• [Task description]:
Starting with the line that contains "[特別養護老人ホーム] (169, 701)" and stopping after the line that contains "山形 (37, 2007)", copy the entries below exactly. Include nothing else.

[Data excerpts Boundary: Start]

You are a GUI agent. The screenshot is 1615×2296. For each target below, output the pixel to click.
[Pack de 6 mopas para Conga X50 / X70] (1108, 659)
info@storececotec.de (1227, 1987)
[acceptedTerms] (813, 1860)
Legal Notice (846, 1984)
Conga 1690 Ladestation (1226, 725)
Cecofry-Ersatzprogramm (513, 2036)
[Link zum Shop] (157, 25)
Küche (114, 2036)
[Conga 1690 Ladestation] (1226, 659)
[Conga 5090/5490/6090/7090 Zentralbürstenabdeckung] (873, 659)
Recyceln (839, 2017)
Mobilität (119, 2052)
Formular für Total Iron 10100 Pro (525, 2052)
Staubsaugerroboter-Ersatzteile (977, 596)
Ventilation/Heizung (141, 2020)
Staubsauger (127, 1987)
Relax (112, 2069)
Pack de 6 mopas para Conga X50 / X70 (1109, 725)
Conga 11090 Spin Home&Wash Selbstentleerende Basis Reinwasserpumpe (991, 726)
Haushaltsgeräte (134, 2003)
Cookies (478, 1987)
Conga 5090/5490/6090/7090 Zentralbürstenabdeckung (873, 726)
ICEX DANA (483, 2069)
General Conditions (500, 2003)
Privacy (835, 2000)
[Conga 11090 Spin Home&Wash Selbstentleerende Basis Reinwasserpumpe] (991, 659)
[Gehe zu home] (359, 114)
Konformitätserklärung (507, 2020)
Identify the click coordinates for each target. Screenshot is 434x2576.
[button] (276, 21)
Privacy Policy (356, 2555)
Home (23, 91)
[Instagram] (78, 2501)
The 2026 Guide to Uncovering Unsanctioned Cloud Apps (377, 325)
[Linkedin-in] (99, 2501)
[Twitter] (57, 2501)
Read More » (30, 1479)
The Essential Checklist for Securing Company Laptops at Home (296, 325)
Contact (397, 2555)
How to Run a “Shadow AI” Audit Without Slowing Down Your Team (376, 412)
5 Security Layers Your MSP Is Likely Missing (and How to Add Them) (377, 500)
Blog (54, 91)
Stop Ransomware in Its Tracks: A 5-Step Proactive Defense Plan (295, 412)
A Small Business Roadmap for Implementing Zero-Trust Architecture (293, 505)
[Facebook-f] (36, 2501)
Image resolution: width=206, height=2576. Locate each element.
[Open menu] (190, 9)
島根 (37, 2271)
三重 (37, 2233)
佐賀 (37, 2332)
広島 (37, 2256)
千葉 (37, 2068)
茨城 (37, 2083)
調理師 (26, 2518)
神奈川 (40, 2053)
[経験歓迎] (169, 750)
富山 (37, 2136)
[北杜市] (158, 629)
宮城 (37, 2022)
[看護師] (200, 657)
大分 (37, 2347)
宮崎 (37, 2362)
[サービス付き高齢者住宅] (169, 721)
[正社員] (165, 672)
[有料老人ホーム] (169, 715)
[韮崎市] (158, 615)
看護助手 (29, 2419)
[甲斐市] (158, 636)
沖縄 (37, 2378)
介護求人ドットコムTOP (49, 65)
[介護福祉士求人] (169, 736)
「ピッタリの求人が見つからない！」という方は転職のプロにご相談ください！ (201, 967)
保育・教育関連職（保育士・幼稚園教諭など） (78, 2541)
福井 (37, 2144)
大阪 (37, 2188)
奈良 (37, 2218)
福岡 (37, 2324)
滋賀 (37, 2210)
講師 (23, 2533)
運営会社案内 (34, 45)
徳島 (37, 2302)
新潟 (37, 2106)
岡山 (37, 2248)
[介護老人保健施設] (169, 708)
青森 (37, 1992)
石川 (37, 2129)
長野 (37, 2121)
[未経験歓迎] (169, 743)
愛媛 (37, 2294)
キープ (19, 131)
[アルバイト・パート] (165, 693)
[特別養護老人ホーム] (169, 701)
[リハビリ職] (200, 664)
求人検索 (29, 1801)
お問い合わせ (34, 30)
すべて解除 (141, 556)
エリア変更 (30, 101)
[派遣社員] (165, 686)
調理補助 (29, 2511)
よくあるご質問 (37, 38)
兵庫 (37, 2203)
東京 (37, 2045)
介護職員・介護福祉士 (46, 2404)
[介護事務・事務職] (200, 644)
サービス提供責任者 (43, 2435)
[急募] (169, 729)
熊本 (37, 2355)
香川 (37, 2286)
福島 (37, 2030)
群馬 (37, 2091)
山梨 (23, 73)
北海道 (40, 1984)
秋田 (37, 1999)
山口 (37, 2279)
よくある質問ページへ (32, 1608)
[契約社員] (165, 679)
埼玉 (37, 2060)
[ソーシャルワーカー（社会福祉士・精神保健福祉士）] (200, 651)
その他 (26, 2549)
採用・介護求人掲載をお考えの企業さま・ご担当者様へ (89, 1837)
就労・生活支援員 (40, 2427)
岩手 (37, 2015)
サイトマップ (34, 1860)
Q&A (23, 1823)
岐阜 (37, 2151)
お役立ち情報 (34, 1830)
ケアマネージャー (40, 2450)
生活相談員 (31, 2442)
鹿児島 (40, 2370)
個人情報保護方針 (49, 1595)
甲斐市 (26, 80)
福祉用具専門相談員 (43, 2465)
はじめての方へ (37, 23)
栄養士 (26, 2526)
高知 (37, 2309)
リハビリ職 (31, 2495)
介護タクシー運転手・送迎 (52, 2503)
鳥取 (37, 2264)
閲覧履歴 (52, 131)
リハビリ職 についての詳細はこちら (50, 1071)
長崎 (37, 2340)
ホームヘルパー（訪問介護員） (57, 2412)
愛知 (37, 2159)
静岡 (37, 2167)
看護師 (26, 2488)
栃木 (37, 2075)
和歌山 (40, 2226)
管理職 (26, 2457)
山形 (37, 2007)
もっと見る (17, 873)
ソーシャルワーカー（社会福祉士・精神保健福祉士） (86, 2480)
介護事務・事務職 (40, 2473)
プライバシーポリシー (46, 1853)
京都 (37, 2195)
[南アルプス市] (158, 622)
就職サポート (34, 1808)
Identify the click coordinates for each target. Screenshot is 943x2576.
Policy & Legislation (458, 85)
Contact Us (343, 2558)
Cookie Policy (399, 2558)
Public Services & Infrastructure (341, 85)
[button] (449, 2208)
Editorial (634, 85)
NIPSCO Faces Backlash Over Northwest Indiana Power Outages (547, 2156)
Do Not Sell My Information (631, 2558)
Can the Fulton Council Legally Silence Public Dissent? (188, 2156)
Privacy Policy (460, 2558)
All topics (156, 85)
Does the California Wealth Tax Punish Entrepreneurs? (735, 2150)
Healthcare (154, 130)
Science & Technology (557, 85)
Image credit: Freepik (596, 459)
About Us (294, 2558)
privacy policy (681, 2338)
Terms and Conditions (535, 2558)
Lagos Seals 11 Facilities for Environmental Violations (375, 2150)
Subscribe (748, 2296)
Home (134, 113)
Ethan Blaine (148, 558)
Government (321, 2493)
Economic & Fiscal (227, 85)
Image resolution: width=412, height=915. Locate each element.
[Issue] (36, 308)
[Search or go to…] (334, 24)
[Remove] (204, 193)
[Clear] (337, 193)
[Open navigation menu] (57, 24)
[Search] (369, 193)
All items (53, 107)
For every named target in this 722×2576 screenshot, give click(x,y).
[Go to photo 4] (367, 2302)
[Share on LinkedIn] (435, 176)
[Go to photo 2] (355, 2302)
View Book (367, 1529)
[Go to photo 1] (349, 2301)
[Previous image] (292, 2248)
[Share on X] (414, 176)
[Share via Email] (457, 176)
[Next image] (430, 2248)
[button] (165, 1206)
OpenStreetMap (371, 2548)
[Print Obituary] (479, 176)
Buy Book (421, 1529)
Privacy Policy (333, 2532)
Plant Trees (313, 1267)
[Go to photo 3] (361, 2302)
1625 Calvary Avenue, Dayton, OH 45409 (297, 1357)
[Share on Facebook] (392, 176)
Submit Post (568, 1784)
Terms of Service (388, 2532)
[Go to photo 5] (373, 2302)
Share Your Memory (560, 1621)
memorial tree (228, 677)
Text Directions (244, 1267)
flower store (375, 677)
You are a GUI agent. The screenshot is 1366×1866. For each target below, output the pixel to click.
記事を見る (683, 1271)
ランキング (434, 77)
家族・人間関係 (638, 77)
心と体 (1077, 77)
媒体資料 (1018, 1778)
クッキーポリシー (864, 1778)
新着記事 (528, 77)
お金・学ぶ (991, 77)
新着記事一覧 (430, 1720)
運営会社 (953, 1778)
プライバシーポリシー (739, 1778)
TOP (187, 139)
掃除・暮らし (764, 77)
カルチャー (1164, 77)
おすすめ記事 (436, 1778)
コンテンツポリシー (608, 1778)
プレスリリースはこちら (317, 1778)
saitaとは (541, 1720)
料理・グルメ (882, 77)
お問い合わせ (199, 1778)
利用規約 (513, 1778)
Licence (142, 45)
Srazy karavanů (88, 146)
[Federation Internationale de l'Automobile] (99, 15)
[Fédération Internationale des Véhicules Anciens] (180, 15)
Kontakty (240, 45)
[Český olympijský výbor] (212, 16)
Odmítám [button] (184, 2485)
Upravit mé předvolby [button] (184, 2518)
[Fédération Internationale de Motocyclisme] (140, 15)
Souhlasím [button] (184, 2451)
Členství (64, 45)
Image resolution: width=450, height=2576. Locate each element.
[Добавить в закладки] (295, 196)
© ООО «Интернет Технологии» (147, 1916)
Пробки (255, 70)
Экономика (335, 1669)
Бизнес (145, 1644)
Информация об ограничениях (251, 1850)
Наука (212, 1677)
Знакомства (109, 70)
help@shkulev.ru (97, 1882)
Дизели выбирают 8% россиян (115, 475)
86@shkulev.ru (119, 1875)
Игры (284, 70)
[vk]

[Data excerpts Boundary: End]

• [Response to the exercise]:
[特別養護老人ホーム] (169, 701)
[リハビリ職] (200, 664)
求人検索 (29, 1801)
お問い合わせ (34, 30)
すべて解除 (141, 556)
エリア変更 (30, 101)
[派遣社員] (165, 686)
調理補助 (29, 2511)
よくあるご質問 (37, 38)
兵庫 (37, 2203)
東京 (37, 2045)
介護職員・介護福祉士 (46, 2404)
[介護事務・事務職] (200, 644)
サービス提供責任者 (43, 2435)
[急募] (169, 729)
熊本 (37, 2355)
香川 (37, 2286)
福島 (37, 2030)
群馬 (37, 2091)
山梨 (23, 73)
北海道 (40, 1984)
秋田 (37, 1999)
山口 (37, 2279)
よくある質問ページへ (32, 1608)
[契約社員] (165, 679)
埼玉 (37, 2060)
[ソーシャルワーカー（社会福祉士・精神保健福祉士）] (200, 651)
その他 (26, 2549)
採用・介護求人掲載をお考えの企業さま・ご担当者様へ (89, 1837)
就労・生活支援員 (40, 2427)
岩手 (37, 2015)
サイトマップ (34, 1860)
Q&A (23, 1823)
岐阜 (37, 2151)
お役立ち情報 (34, 1830)
ケアマネージャー (40, 2450)
生活相談員 (31, 2442)
鹿児島 (40, 2370)
個人情報保護方針 (49, 1595)
甲斐市 (26, 80)
福祉用具専門相談員 (43, 2465)
はじめての方へ (37, 23)
栄養士 (26, 2526)
高知 (37, 2309)
リハビリ職 (31, 2495)
介護タクシー運転手・送迎 (52, 2503)
鳥取 (37, 2264)
閲覧履歴 (52, 131)
リハビリ職 についての詳細はこちら (50, 1071)
長崎 (37, 2340)
ホームヘルパー（訪問介護員） (57, 2412)
愛知 (37, 2159)
静岡 (37, 2167)
看護師 (26, 2488)
栃木 (37, 2075)
和歌山 (40, 2226)
管理職 (26, 2457)
山形 (37, 2007)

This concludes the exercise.